Tout commençait par une intuition.
Aléane ne prenait que graduellement conscience qu'elle était Aléane ; c'était comme un lent réveil.
Caelus, Histoire de l'Omnimonde
Ivan n'était pas encore maître de ce vaisseau et cela l'ennuyait profondément.
Ses quartiers étaient les plus spacieux de tous les officiers. Trois chambres, une salle de bains personnelle ; les officiers économes de Rems se seraient étranglés face à un tel gaspillage d'espace, d'énergie et de charge utile.
Ivan caressa la descente de lit. La fausse peau d'ours lui rappelait ses années d'ostracisme pathétique. Toutes les sources de lumière étaient incrustées dans les murs ; la plus grande d'entre elles, le plafond, reproduisait par défaut le cycle jour-nuit. Face à son obscurcissement progressif, Ivan alluma les spots du sol. Ainsi prisonnier entre deux lumières artificielles contradictoires, il s'assit sur son lit et soupira.
C'est bientôt la nuit, avait souligné Bokariov. Reposez-vous, je viendrai vous chercher demain matin. Il l'avait ensuite conduit ici avec la prévenance d'un maître d'hôtel ; car Ivan n'était rien de plus pour lui qu'un touriste, un passager inutile qu'ils avaient embarqué pour faire plaisir à la Reine.
« Tu es encore là ? » s'exclama-t-il en voyant la domestique devant la porte, aussi lisse et terne que les murs.
Elle baissa les yeux.
« C'est aussi ici que je loge, maître.
— Je n'ai pas besoin de toi. Va te débarbouiller et prends la chambre d'à côté.
— À vos ordres.
— J'y pense : est-ce que tu sais pourquoi Arcana t'a mise dans mes pattes ? Est-ce que tu connais une bonne raison ? La vraie raison, peut-être ?
— La reine Arcana craignait que vous ne vous sentiez seul durant votre long voyage.
— Que je... ah, quelle peste. Elle t'envoie pour me « tenir compagnie ». C'est bien dans son genre. Qu'est-ce que cette mission t'inspire ?
— Je me conformerai à vos ordres.
— Pour l'instant, mes ordres sont : disparais de ma vue.
— Bien, maître. »
Ce qu'elle fit avec diligence.
Bien qu'il détestât lui-même être traité comme un enfant, Ivan avait toujours procédé ainsi avec les servants. Il s'étonnait de leur manque de reconnaissance, ignorant, comme beaucoup, qu'il avait un caractère insupportable. Il n'avait jamais su se faire aimer de quiconque, sauf d'Arcana, qui l'appréciait comme un chien fidèle.
Plus le vaisseau s'éloignait de Lazarus, plus s'écaillait l'aura de la Reine des vampires. Elle n'était plus qu'une idée lointaine, tandis que l'Armada Secunda prenait forme autour de lui. L'Armada qui, disait-on, avait traversé l'Omnimonde deux mille ans plus tôt pour porter un coup fatal aux projets du jeune Hélios. L'Armada qui renaissait comme un démon familier, invoqué de nouveau par le possesseur de l'amulette maudite.
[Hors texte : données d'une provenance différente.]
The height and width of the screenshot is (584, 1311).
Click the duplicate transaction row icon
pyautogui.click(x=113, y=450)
Qui a invoqué l'Armada ? Songea Ivan. Qui la dirige ? Certes, c'est bien Kaldor qui l'a sortie du souvenir, mais Kaldor n'est plus. Sommes-nous sur la bonne trajectoire, maintenus par notre inertie initiale, ou partons-nous dans une direction contraire à ses plans ?
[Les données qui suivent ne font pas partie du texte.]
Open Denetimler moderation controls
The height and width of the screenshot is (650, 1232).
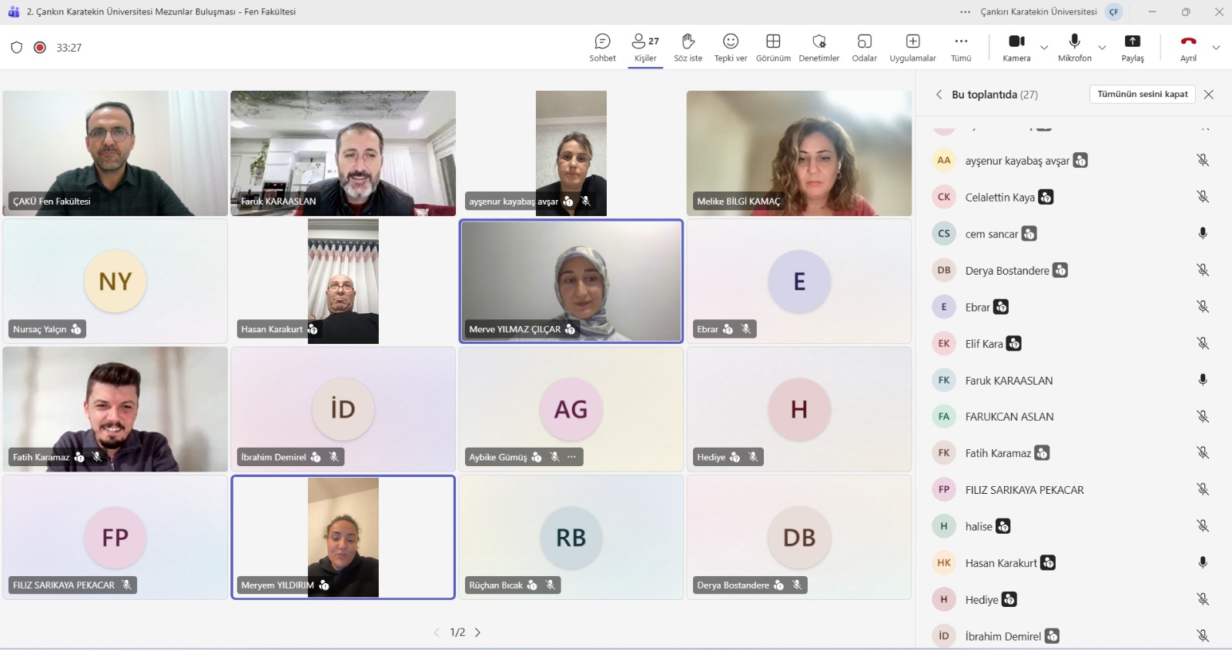point(819,47)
Je suis ici le chef d'une idée bancale. Cette armée n'arrivera peut-être à rien ; nos ennemis n'existent pas encore. C'est insupportable. Voici la véritable raison de l'humeur de tous ces Bokariov, de ces amiraux et de ces capitaines. Ils craignent de mourir avant d'avoir trouvé l'adversaire de la flotte vampire.
« Maître ?
— Que me veux-tu ? s'exclama-t-il avec humeur.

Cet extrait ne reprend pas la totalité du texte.